Tip 3 – Develop a plan to start saving. Setting a goal and developing a plan to achieve those goals go hand-in-hand. Part of your plan may include specific and measurable targets to work toward. For example, one specific goal may be to save an extra $200 each month to put into an emergency fund.
Tip 4 – Put your emergency fund in an accessible place. The best place for your emergency fund is in a liquid account (an account where your cash is easily accessible). A liquid account might be a regular savings account at a bank or credit union that provides some return on your deposit and from which your funds can be withdrawn at any time without penalty. Be sure to check the charges to these accounts before you engage in opening such accounts. If you consider other options, like a certificate of deposit, a money market fund or mutual fund, be sure to figure out how accessible your money will be in an emergency.
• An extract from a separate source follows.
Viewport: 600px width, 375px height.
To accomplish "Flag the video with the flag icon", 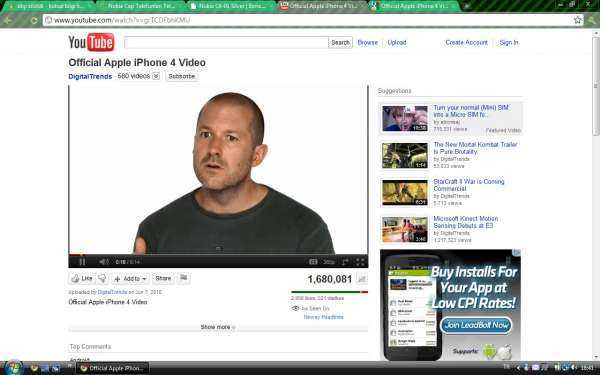I will [x=184, y=278].
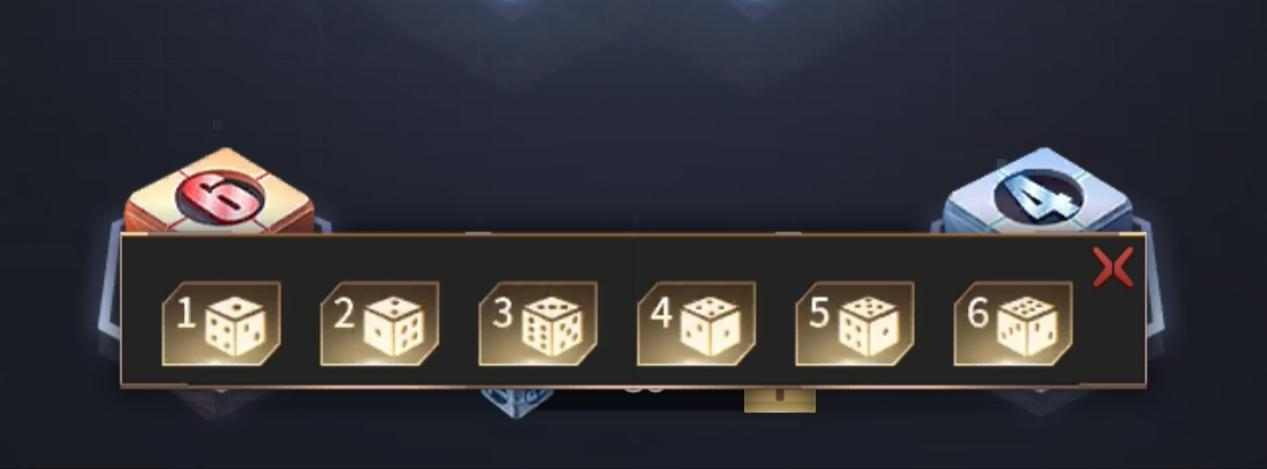The image size is (1267, 469).
Task: Click the numeral 5 label in selection bar
Action: point(820,314)
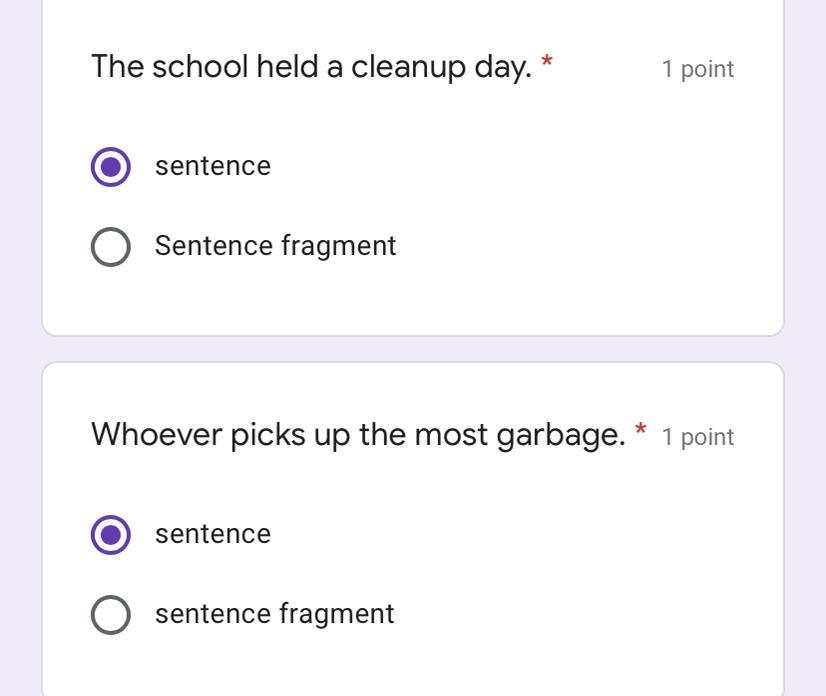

Tip 5 – Stick to your plan. Once you’ve created your plan, make sure you stick to it. This can sometimes be the hardest part of saving for an emergency fund or any financial goal in general. If your goals are realistic and attainable, sticking to the plan will be much easier. A good way to stay on track is to save automatically. Set up a systematic transfer from your regular chequing or savings accounts at your bank or credit union. Be sure to keep your rainy day funds separate from your other accounts, and label it “for emergency use only.” Just writing down an account’s purpose can keep you from spending the money for any other reason.
Starting an emergency fund is a necessary building block for long-term financial stability.
Anyone can do it; you just need the right goals and a plan!